Thursday, 5 August 2021

July 2021 portfolio update

Home life is starting to return to normal but work remains hectic. Still feels like I'm not left with sufficient brain power at the end of the day to have much left to think about investing. The big news over the last few weeks seems to be China deciding to self-harm it's own stock markets. I wonder if this will be contained to the Chinese or if it will prove to be the catalyst to a wider significant correction.

I've recycled the cash from selling PZ Cussons into Homeserve, on the basis that people might be more inclined to spend on services related to their property if we have a greater bias towards working from home post COVID. In addition I've added to Telecom Plus, it's results seemed steady but the shares have sold off, and they provide a decent dividend.

Over July half the portfolio holdings were up, the other half down, leaving it pretty much flat on the month, much like the wider UK market. Most of the portfolio reported updates during the month, making for a lot of reading. Those businesses damaged by COVID lockdowns wobbled with concern over Delta, and inflation started to find it's way into reports of increased costs for a few holdings. 

Reckitts was the worst performer after it revealed the cost of it's exit from the child nutrition business in China. It is also lapping a strong set of results from last year. However it has a decent set of brands and there were positive signs in the results too. Excluding the China IFCN numbers, revenues were up 3.6% and ecommerce has grown. Telecom Plus shares suffered for no obvious reason, perhaps on concerns that Delta is going to prevent it's members from finding new TEP customers, and JAGI sold off, presumably over concerns with China.

Top performers included Blackbird, which continues to expand it's customer base and listed in the US. AG Barr continued to recover, without any news, so presumably on increased optimism of a return to pre-pandemic socialising. RELX put in a good performance too, with solid growth expected from it's 3 analytics and publishing segments. It's 4th segment - exhibitions -  didn't get a mention so I guess it's still pretty much shut down.

Aside from the above, GSK and Tate & Lyle gave more detail on the breakup of their respective businesses. I think both sound like positive moves and am tempted to add a little to both if prices fall.

Portfolio performance
The portfolio was up +0.3% in July, behind my chosen benchmark (Vanguard FTSE All Share Accumulation) which was up +0.5% over the same period.

Best performers this month:
Blackbird +13%
AG Barr +10%
RELX +10%

Worst performers this month:
Reckitt Benckiser -13%
Telecom Plus -10%
JP Morgan Asia Growth & Income  -10%

Dividends as at 31st July 2021:

Vanguard FTSE All Share Tracker yield: 2.62%
Portfolio 2020 yield: 2.5%
Portfolio July 2021 trailing 12 month yield: 2.7%
Portfolio total yield from January 2018: 5.3%

July purchase 1: HSV
I recycled the cash from the sale of last month's sale of PZ Cussons shares into Homeserve (HSV) this month. Homeserve is comprised of 3 segments: Membership, HVAC and Home Experts. Membership offers customers a home repair service. HVAC installs and services heating and air conditioning systems. Home Experts provides a marketplace for trades such as Checkatrade.

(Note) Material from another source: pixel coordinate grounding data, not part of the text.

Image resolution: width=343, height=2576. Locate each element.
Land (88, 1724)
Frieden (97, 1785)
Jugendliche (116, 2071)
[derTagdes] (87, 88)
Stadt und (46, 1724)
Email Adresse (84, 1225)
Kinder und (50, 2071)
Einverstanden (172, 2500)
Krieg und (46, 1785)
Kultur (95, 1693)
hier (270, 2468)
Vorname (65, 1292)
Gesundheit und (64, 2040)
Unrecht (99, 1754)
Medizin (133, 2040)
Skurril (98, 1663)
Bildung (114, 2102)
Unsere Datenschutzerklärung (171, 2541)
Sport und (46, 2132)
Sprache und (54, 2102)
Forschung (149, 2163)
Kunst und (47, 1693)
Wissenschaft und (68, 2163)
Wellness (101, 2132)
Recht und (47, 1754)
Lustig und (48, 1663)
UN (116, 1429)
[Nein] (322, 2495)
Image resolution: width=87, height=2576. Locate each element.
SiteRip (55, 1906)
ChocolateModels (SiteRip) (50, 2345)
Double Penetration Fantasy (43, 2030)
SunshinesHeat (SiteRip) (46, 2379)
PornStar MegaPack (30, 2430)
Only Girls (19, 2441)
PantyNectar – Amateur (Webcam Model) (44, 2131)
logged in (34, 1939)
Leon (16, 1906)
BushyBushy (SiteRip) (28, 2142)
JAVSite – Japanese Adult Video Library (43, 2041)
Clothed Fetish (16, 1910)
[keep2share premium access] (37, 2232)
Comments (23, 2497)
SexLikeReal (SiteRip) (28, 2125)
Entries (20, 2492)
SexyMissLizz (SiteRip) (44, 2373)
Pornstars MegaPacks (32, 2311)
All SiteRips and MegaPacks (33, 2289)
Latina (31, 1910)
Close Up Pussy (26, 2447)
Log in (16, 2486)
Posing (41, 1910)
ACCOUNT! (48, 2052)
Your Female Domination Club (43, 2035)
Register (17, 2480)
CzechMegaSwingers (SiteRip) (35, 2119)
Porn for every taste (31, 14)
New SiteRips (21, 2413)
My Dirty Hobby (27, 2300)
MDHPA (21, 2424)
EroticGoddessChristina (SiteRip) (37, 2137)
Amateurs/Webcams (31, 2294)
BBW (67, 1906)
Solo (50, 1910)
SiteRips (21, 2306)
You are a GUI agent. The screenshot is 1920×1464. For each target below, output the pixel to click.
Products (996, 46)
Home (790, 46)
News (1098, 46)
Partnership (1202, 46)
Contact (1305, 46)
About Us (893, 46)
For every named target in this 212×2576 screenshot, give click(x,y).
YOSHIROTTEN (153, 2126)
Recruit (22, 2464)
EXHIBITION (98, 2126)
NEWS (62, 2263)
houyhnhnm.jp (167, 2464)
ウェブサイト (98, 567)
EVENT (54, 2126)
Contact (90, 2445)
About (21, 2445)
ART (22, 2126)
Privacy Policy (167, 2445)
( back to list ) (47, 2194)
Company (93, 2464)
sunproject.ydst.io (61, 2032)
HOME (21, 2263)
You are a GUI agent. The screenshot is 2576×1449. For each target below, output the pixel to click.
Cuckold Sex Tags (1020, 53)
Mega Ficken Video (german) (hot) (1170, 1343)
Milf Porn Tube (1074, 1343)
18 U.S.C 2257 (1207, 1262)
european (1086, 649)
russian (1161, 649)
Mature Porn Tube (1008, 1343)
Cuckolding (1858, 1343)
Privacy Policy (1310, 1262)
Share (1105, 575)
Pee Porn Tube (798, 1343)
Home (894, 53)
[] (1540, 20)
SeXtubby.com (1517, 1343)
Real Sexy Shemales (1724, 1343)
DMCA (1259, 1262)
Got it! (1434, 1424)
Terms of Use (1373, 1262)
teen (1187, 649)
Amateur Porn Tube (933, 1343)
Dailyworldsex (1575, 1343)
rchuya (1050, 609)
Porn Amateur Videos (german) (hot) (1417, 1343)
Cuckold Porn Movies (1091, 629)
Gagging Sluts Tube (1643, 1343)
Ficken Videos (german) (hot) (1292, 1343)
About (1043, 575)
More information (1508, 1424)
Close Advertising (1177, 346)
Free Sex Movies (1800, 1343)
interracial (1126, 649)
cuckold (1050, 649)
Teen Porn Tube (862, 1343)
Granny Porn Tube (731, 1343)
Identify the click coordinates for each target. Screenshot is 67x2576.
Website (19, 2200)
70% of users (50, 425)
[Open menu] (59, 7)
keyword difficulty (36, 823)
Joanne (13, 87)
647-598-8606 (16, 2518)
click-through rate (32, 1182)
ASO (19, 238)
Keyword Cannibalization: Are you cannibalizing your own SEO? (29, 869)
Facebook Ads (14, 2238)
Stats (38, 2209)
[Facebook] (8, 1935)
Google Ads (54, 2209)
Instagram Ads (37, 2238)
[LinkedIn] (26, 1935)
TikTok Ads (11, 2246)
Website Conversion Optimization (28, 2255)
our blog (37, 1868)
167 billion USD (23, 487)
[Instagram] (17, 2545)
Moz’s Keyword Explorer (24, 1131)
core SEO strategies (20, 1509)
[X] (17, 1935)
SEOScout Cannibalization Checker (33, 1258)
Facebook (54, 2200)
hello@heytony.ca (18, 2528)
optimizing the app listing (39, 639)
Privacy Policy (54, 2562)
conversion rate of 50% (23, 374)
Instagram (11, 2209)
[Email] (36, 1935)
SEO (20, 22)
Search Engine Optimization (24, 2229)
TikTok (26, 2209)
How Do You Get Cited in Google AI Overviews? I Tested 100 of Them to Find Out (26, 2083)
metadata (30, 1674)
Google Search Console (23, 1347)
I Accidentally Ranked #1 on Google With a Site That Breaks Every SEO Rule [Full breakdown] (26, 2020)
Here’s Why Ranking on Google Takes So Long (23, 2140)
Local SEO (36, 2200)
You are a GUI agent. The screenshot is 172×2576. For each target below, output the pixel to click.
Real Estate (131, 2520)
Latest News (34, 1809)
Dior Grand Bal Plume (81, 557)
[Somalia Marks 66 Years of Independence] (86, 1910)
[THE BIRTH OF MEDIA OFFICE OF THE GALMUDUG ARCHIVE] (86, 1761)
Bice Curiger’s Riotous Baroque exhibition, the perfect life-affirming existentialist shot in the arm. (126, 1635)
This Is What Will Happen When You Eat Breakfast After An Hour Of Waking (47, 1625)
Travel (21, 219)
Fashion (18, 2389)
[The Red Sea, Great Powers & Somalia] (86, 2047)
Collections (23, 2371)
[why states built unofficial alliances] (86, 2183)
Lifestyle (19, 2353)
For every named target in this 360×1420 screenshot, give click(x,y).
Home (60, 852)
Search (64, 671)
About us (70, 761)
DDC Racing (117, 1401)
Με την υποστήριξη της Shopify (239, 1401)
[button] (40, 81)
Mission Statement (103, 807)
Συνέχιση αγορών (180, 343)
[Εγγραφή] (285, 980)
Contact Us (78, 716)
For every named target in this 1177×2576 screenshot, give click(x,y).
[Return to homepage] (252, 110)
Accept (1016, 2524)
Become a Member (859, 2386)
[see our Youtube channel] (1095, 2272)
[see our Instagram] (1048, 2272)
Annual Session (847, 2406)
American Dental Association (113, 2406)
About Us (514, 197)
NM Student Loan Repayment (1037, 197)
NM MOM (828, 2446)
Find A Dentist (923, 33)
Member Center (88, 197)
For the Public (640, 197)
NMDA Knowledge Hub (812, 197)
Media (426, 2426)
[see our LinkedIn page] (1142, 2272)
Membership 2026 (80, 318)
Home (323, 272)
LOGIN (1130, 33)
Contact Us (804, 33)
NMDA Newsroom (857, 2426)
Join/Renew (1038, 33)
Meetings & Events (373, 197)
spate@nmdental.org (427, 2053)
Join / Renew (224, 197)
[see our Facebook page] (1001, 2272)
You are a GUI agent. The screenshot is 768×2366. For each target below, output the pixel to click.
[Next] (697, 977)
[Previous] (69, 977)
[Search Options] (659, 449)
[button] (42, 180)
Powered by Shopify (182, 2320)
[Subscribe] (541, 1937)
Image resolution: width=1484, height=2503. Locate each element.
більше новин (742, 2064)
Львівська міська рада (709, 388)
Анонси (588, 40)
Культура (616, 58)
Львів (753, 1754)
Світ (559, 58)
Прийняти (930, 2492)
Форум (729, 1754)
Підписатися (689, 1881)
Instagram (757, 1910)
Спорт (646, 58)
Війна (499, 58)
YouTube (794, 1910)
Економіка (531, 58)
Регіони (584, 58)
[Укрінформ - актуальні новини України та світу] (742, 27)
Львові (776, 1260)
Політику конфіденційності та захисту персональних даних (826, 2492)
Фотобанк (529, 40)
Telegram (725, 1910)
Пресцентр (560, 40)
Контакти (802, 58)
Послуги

Their customer base in the UK has been slipping but their growth market is the US. It has been growing in the US, overtaking the UK in terms of cash generation, but it is also seen as having more potential for growth as fewer households have existing coverage of the sort provided by Homeserve. HSV has been hoovering up small bolt-on acquisitions in the US in what appears to be a pretty successful buy and build strategy.

Revenues and cash flow has continued to increase over the years. Margins and ROCE has slipped a little over the past couple of years, but this does include a year of COVID impacted business. Their results included a nasty £85m write off of legacy IT, which contributed to a consistent price slide since summer of 2020. I bought in around 30% off those highs, so am hoping for at least a partial return towards those levels. Increased time spent at home in various lockdowns, and a vigorous slug of house buying should keep people keen to spend on their homes. We've seen plenty of evidence of this in Housing and DIY businesses posting results over the past few months...time will tell.

July purchase 2: TEP
Telecom Plus shares sold off after a reasonable set of results. Management were of the view that results were "in line with expectations" - clearly the market and management had different expectations. However, after a year of COVID impacted trading, revenue was down 1.7% and PBT down 9.6%. Debt was down a little, but cash was reduced by more, resulting in an increase in net debt, but it's still a relatively small amount of borrowing. The dividend was held, and their capital light model provides a decent payout which I'm happy to take, at least in the short term, so bought a few more.